Targeting the tumor-promoting microenvironment in MET-amplified NSCLC cells with a novel inhibitor of pro-HGF activation

// Benjamin Y. Owusu 1 , Shantasia Thomas 1 , Phanindra Venukadasula 1 , Zhenfu Han 2 , James W. Janetka 2 , Robert A. Galemmo Jr 1 and Lidija Klampfer 1 1 Department of Oncology Southern Research, Birmingham, AL, 35205 USA 2 Department of Biochemistry and Molecular Biophysics, Washington University School of Medicine, St.
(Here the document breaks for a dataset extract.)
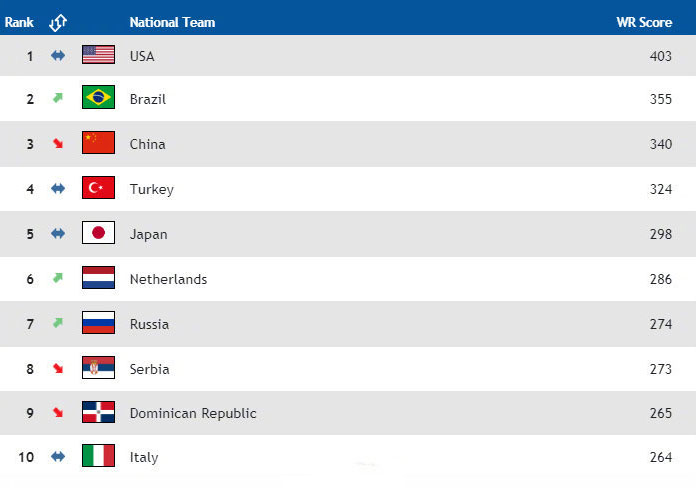Viewport: 696px width, 488px height.
Task: Click the Italy flag icon
Action: [x=98, y=456]
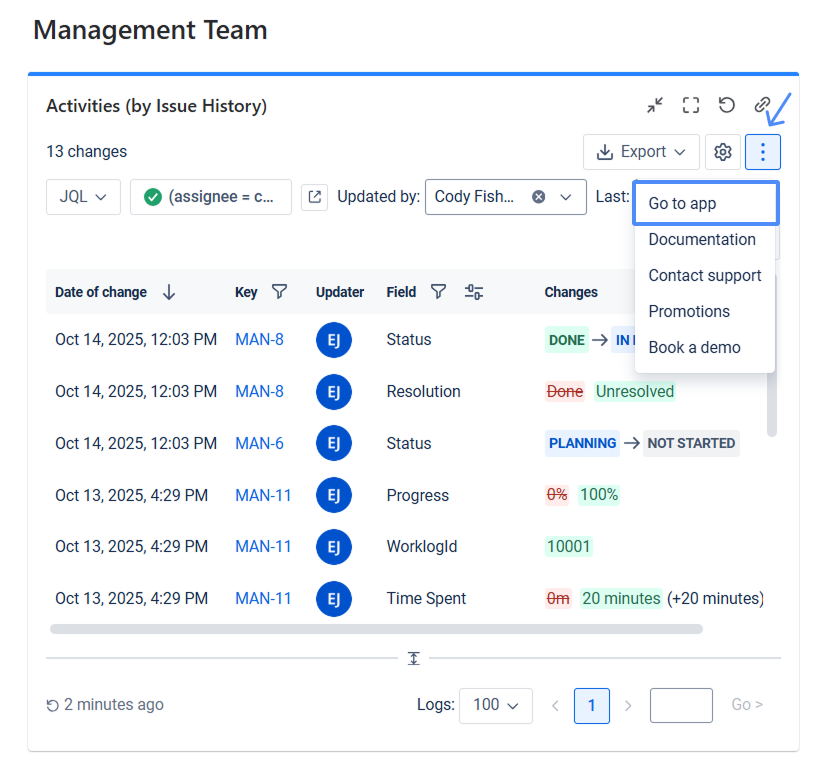
Task: Open the settings gear icon
Action: [x=723, y=152]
Louis, MO, 63110 USA Correspondence to: Lidija Klampfer, email: klampfer@southernresearch.org Keywords: HGF, MET, NSCLC Received: January 13, 2017     Accepted: May 03, 2017     Published: May 29, 2017 ABSTRACT Targeted therapeutic agents, such as inhibitors of epithelial growth factor receptor (EGFR), have transformed the management of non-small cell lung cancer (NSCLC) patients. MET-amplified NSCLC cells display resistance to EGFR-targeting agents, but are addicted to MET signaling for survival and proliferation and are sensitive to MET inhibition. However, responsive cancer cells invariably develop resistance to MET-targeted treatment. The tumor microenvironment plays a major role in resistance to anticancer therapy. We demonstrated that fibroblasts block the response of MET-amplified NSCLC cells to the MET kinase inhibitor, JNJ38877605 in an HGF-dependent manner. Thus, MET-amplified NSCLC cells become addicted to HGF upon pharmacological inhibition of MET. HGF restored phosphorylation of MET, EGFR and RON, and maintained pro-survival AKT and ERK signaling in MET-inhibited cells. We developed a small molecule inhibitor of pro-HGF activation, SRI31215, which acts as a triplex inhibitor of the pro-HGF activating proteases matriptase, hepsin and HGF activator (HGFA). SRI31215 blocked crosstalk between tumor cells and fibroblasts and overcame fibroblast-mediated resistance to MET inhibition by preventing fibroblast-mediated reactivation of AKT and ERK signaling. Structurally unrelated triplex inhibitors of matriptase, hepsin and HGFA that we developed in parallel showed similar biological activity. Our data suggest that simultaneous inhibition of HGF and MET is required to overcome resistance to MET inhibitors in MET-amplified NSCLC cells. This provides a rationale for the development of novel combination therapeutic strategies for the treatment of NSCLC patients with MET amplification.